__Exercise input__:
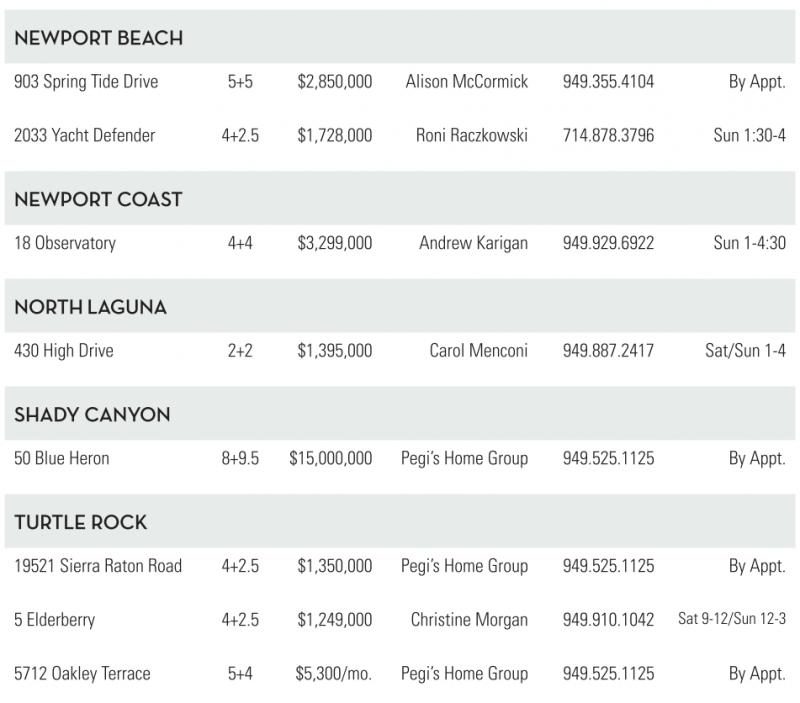The height and width of the screenshot is (703, 800).
Task: Open the 2033 Yacht Defender listing
Action: tap(85, 135)
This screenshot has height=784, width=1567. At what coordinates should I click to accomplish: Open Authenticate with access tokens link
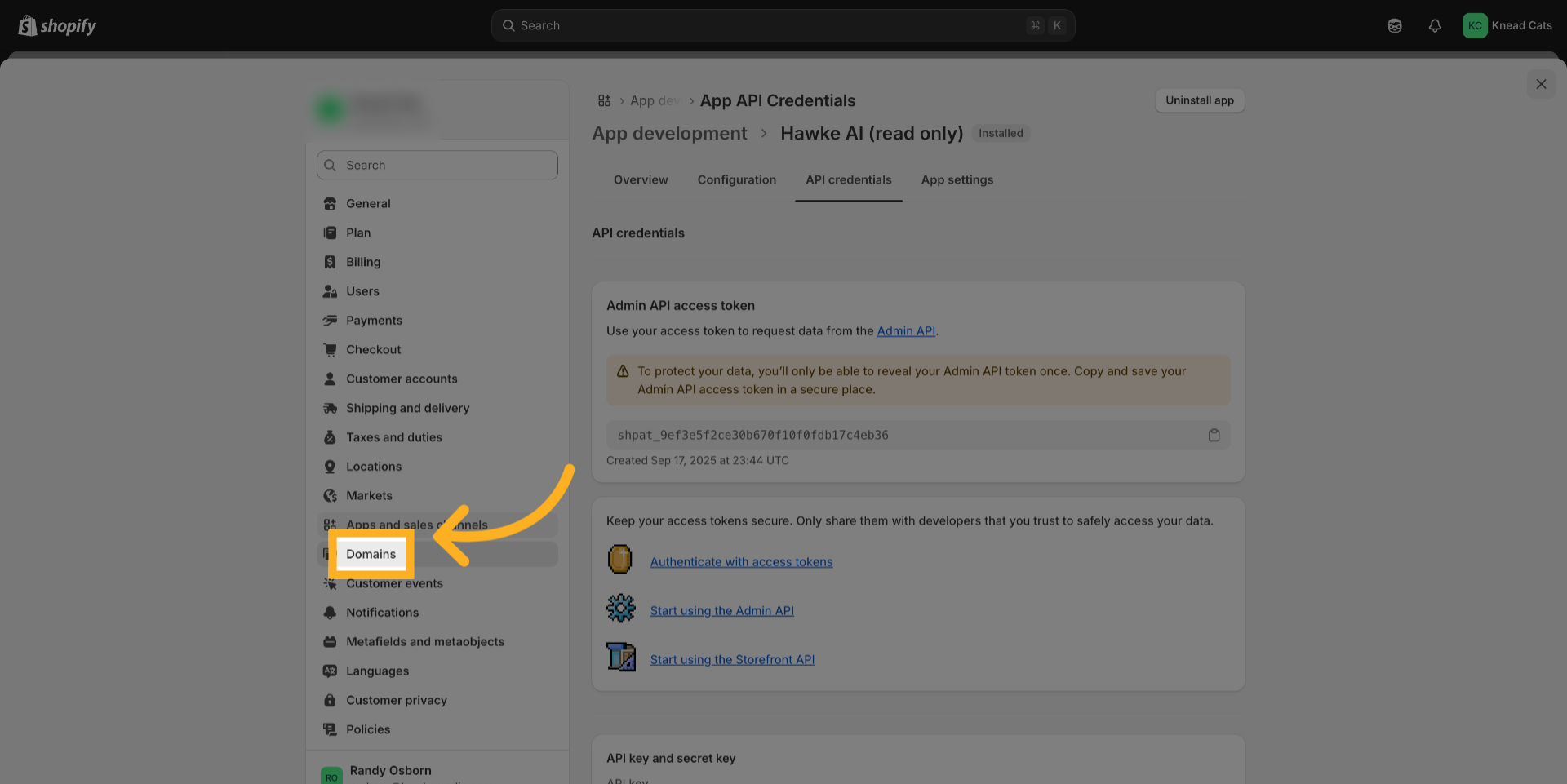point(741,562)
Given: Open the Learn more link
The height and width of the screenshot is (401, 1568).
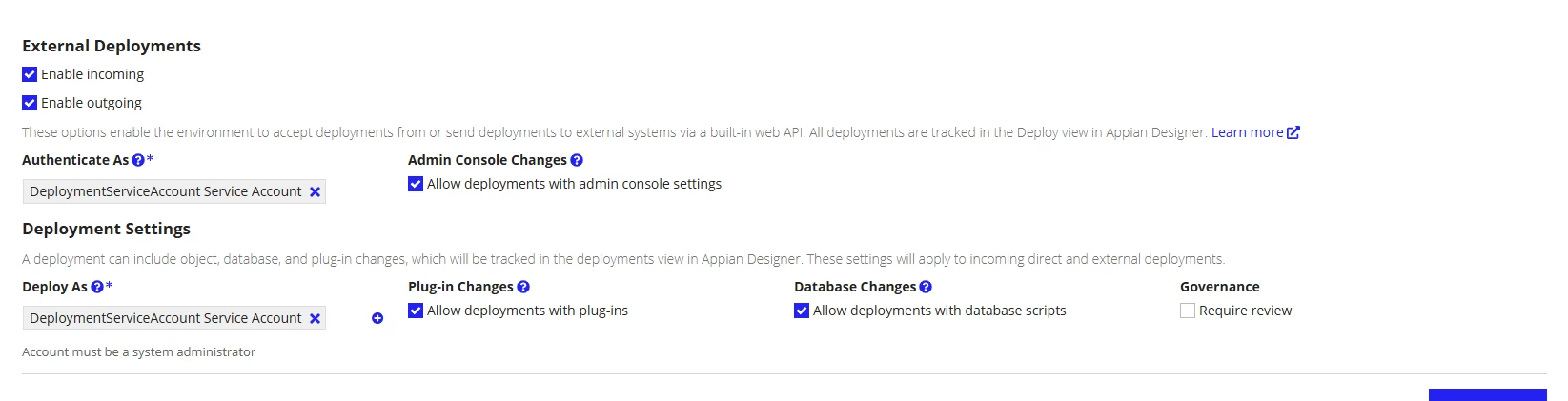Looking at the screenshot, I should [x=1247, y=132].
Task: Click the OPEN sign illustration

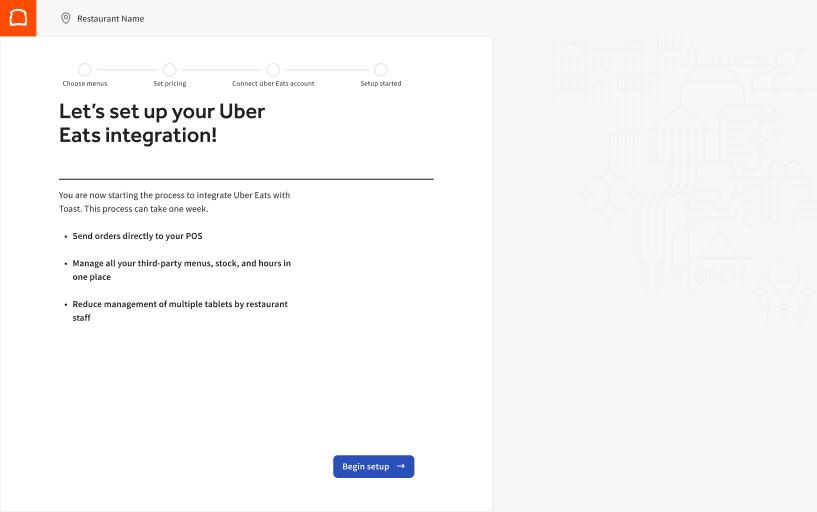Action: coord(720,274)
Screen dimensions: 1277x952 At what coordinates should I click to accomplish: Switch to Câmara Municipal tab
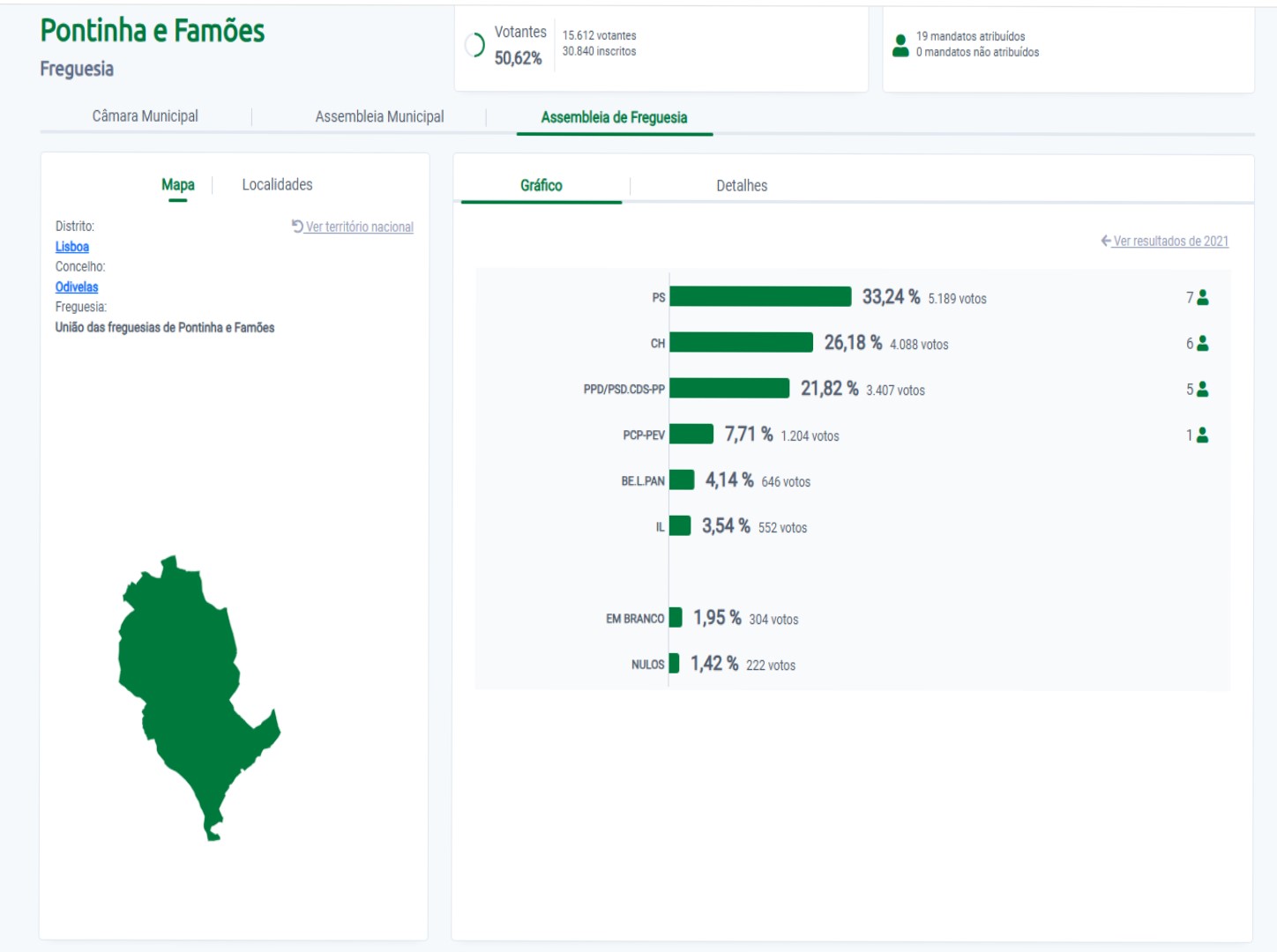(x=145, y=116)
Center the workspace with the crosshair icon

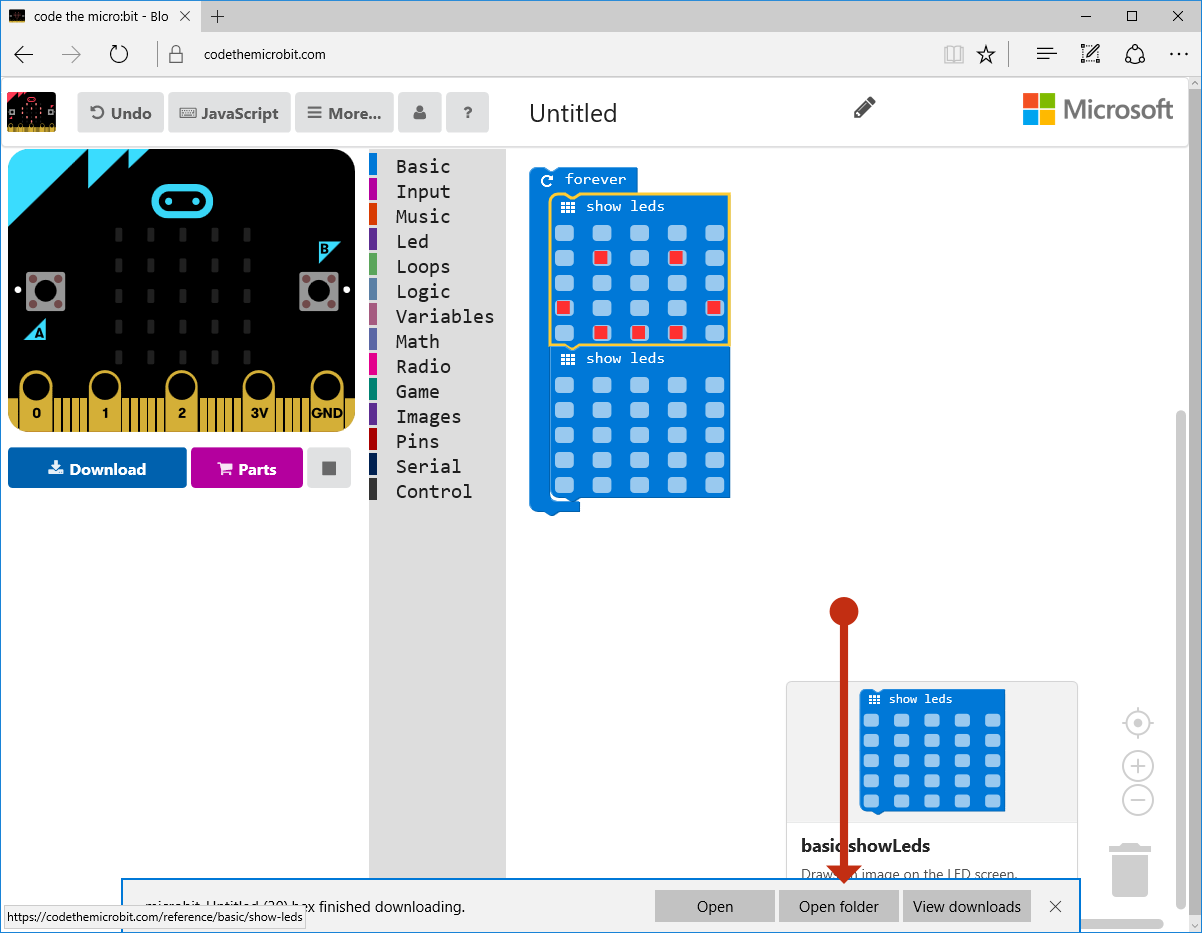coord(1137,722)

__Problem requirements__:
Drop the pictures, then transcribe the lines from the one containing "This screenshot has" to the end of the data above, exactly and nothing more.

__Task result__:
This screenshot has height=784, width=1567. At what coordinates should I click to accomplish: Open Authenticate with access tokens link
point(741,562)
Given: Open the Learn more link
The height and width of the screenshot is (401, 1568).
Looking at the screenshot, I should [x=1247, y=132].
Task: Click the OPEN sign illustration

Action: coord(720,274)
Screen dimensions: 1277x952 At what coordinates should I click to accomplish: Switch to Câmara Municipal tab
(x=145, y=116)
Center the workspace with the crosshair icon

coord(1137,722)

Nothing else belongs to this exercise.